(Your objective)
Copy out all of the records below, putting "Give the position of" in place of every "Identify the location of" and leaving everything else unchanged.

Records of where words and elements are found:
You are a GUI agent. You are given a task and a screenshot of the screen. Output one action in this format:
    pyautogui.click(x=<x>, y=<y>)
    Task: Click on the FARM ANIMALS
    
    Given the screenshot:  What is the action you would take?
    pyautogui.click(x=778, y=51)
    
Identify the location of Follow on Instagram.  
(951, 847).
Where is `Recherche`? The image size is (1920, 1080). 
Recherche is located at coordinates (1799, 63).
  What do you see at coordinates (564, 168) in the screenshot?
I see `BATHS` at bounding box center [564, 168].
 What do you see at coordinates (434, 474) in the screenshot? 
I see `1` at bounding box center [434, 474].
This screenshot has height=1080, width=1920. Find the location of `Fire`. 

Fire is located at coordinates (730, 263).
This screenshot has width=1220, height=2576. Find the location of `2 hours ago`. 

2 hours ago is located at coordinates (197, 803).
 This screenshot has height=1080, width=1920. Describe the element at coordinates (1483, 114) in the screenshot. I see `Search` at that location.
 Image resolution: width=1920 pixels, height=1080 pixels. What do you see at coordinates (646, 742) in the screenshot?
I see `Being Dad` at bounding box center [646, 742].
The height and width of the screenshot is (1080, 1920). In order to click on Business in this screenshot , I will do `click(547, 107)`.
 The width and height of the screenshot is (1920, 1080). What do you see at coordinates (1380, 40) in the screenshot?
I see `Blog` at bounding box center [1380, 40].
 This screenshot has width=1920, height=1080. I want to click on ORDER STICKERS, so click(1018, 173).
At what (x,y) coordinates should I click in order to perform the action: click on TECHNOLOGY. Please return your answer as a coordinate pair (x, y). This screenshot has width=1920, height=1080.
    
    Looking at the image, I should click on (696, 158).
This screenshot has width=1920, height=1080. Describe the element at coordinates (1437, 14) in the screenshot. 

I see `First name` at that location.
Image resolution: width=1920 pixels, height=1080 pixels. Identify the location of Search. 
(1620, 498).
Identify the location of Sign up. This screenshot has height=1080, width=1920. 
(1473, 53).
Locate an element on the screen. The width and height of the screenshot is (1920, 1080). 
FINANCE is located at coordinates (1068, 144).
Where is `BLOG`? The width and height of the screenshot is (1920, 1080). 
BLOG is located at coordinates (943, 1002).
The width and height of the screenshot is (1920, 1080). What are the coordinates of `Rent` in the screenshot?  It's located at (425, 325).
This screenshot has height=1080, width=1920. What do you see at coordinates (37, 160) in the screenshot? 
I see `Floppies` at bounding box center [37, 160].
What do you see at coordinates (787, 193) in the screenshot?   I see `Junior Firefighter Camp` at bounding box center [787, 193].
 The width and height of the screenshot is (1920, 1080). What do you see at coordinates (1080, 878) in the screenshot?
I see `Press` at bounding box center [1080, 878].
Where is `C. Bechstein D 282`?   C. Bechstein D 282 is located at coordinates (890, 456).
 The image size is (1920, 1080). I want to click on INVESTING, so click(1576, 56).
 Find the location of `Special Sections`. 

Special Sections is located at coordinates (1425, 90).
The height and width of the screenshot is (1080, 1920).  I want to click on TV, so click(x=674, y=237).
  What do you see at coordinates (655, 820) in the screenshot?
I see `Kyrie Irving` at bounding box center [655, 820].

(Worked answer)
You are a GUI agent. You are given a task and a screenshot of the screen. Output one action in this format:
    pyautogui.click(x=<x>, y=<y>)
    Task: Click on the FARM ANIMALS
    
    Given the screenshot:  What is the action you would take?
    pyautogui.click(x=778, y=51)
    
Give the position of Follow on Instagram.  
(951, 847).
Where is `Recherche`? The image size is (1920, 1080). 
Recherche is located at coordinates (1799, 63).
  What do you see at coordinates (564, 168) in the screenshot?
I see `BATHS` at bounding box center [564, 168].
 What do you see at coordinates (434, 474) in the screenshot? 
I see `1` at bounding box center [434, 474].
This screenshot has height=1080, width=1920. Find the location of `Fire`. 

Fire is located at coordinates (730, 263).
This screenshot has width=1220, height=2576. Find the location of `2 hours ago`. 

2 hours ago is located at coordinates (197, 803).
 This screenshot has height=1080, width=1920. Describe the element at coordinates (1483, 114) in the screenshot. I see `Search` at that location.
 Image resolution: width=1920 pixels, height=1080 pixels. What do you see at coordinates (646, 742) in the screenshot?
I see `Being Dad` at bounding box center [646, 742].
The height and width of the screenshot is (1080, 1920). In order to click on Business in this screenshot , I will do `click(547, 107)`.
 The width and height of the screenshot is (1920, 1080). What do you see at coordinates (1380, 40) in the screenshot?
I see `Blog` at bounding box center [1380, 40].
 This screenshot has width=1920, height=1080. I want to click on ORDER STICKERS, so click(1018, 173).
At what (x,y) coordinates should I click in order to perform the action: click on TECHNOLOGY. Please return your answer as a coordinate pair (x, y). This screenshot has width=1920, height=1080.
    
    Looking at the image, I should click on (696, 158).
This screenshot has width=1920, height=1080. Describe the element at coordinates (1437, 14) in the screenshot. 

I see `First name` at that location.
Image resolution: width=1920 pixels, height=1080 pixels. Give the position of Search. 
(1620, 498).
Give the position of Sign up. This screenshot has height=1080, width=1920. 
(1473, 53).
Locate an element on the screen. The width and height of the screenshot is (1920, 1080). 
FINANCE is located at coordinates (1068, 144).
Where is `BLOG`? The width and height of the screenshot is (1920, 1080). 
BLOG is located at coordinates (943, 1002).
The width and height of the screenshot is (1920, 1080). What are the coordinates of `Rent` in the screenshot?  It's located at (425, 325).
This screenshot has height=1080, width=1920. What do you see at coordinates (37, 160) in the screenshot? 
I see `Floppies` at bounding box center [37, 160].
What do you see at coordinates (787, 193) in the screenshot?   I see `Junior Firefighter Camp` at bounding box center [787, 193].
 The width and height of the screenshot is (1920, 1080). What do you see at coordinates (1080, 878) in the screenshot?
I see `Press` at bounding box center [1080, 878].
Where is `C. Bechstein D 282`?   C. Bechstein D 282 is located at coordinates (890, 456).
 The image size is (1920, 1080). I want to click on INVESTING, so click(1576, 56).
 Find the location of `Special Sections`. 

Special Sections is located at coordinates (1425, 90).
The height and width of the screenshot is (1080, 1920).  I want to click on TV, so click(x=674, y=237).
  What do you see at coordinates (655, 820) in the screenshot?
I see `Kyrie Irving` at bounding box center [655, 820].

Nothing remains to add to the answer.